Overall, T₃ markedly stimulates enzymes involved in calcium and ion flux. These enzymes significantly contribute to ATP breakdown in the cell and to the stimulatory effect of T₃ on oxygen consumption. Studies in which the use of the chemical energy stored in ATP was measured in heart muscles from animals of different thyroid status have indicated that, in hyperthyroid hearts, a larger fraction goes to heat production, whereas in euthyroid animals more is spent for useful contractile energy. This inefficient use of chemical energy may explain the well-established finding that hyperthyroidism of long duration and great severity leads, in the end, to cardiac failure. Finally, THs modify the secretory activity of the heart. Atrial natriuretic factor is produced in the normal heart in the myocytes of the atrium, and T₃ increases mRNA and protein levels of the atrial natriuretic factor (57, 59). THs also influence the metabolic activity of the heart and T₃-induced increases in the mRNA level for cardiac malic enzyme.

D. Contractile and electrical activity of the heart
The precise molecular events that underlie the recognized manifestations of the influence of the TH on the electrical activity of the heart have been incompletely explored. T₃-induced increases in the recruitment of slower inactivating sodium channels have been described (60). Thyroid status also influences potassium channels. The activity of a specific potassium channel, the Ito channel, which participates in early repolarization, is reduced in cardiac myocytes from hypothyroid rats and is normalized when these animals are treated with T₃ (61). Hyperthyroidism also modifies specific potassium current in rabbit myocytes (62). The influence of T₃ on another potassium channel accelerates the decline in the action potential. The effects of T₃ on calcium channels have also been described (63, 64). Many T₃-induced changes in channel behavior may occur as a result of changes in channel subunit expression and subunit composition. Heart rate effects are mediated by T₃-based increases in the pacemaker ion current I_f in the sinoatrial node. The proteins constituting the I_f channel are hyperpolarization cyclic nucleotide (HCN) gene products with HCN1, HCN2, and HCN4 expressed in the sinoatrial node and up-regulated T₃. The L-type Ca channel ID, which also serves important pacemaker functions, is also increased by T₃.
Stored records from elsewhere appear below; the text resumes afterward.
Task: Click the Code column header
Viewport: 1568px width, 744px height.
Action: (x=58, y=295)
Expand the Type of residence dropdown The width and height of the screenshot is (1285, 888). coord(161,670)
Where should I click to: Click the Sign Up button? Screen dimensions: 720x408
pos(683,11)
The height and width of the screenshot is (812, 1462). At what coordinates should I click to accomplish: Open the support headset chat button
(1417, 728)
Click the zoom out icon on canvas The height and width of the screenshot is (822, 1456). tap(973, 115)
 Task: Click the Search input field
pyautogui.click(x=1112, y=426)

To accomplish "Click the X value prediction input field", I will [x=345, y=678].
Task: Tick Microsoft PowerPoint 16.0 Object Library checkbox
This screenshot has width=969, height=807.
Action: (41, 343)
E. Extranuclear effects of THs in the heart
Extranuclear or nongenomic actions of THs do not require formation of a nuclear complex of the hormone and occur very rapidly. In contrast to T₃ effects mediated by nuclear receptors, which take at least 0.5–2.0 h to demonstrate, T₃-induced changes in ion flux can be demonstrated within several minutes (65, 66). For example, T₃ addition leads to a rapid recruitment (within 4 min) of slowly inactivating sodium channels in cardiac myocytes. A direct, nuclear receptor-independent effect of THs on the Ca⁺⁺ATPase of the sarcolemma has been described that occurs in reconstituted membranes and therefore represents an extranuclear effect of THs (67). T₃ also stimulates the Ca⁺⁺ATPase activity as well as the calcium movement across the membrane, which are due to changes in calcium channels (68, 69). Furthermore, marked T₃-induced increase in the activity of the cardiac Na⁺/K⁺ATPase has been demonstrated (70). This enzyme is located in the cardiac cell membrane and extrudes Na⁺ from the anterior of the cell in exchange for extracellular K⁺. In contrast, limited evidence has accumulated for T₃ influence on the transport of sugars and amino acids across plasma membranes (71). THs are highly lipophilic compounds, and it is conceivable that THs are concentrated in the phospholipid bilayer of the plasma membrane of cardiac myocytes. T₃ concentrated in the plasma membrane may influence specific ion channels.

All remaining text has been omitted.